[start EXCERPTED RECORDS]

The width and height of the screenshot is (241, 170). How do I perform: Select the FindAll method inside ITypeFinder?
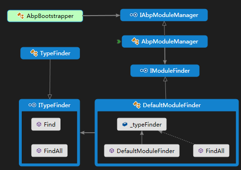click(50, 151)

[end EXCERPTED RECORDS]
[start EXCERPTED RECORDS]

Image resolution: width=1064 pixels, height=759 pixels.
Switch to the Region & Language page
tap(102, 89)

[end EXCERPTED RECORDS]
[start EXCERPTED RECORDS]

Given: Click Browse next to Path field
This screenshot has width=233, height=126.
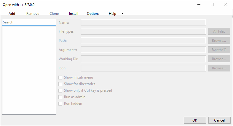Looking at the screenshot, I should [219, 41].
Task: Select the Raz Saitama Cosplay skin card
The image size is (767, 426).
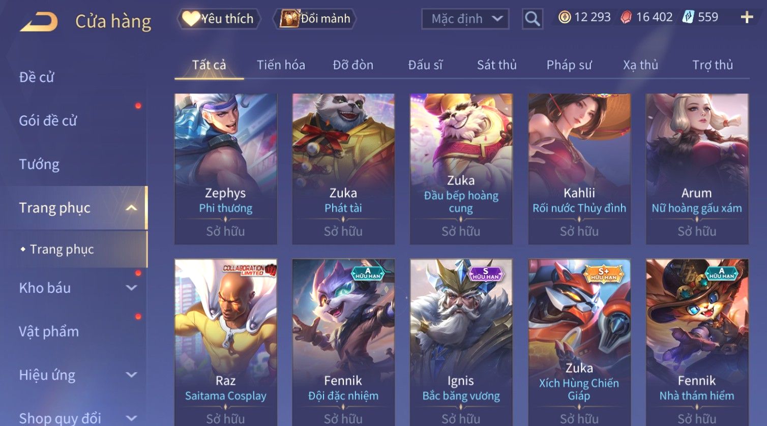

[end EXCERPTED RECORDS]

#### [WORK TO DO]
In the listing, copy the lines starting at "Task: Select the" and ending at "The image size is (767, 426).", replacing "Cosplay" with "Classic" and leaving the rest unchanged.

#### [WORKED ANSWER]
Task: Select the Raz Saitama Classic skin card
The image size is (767, 426).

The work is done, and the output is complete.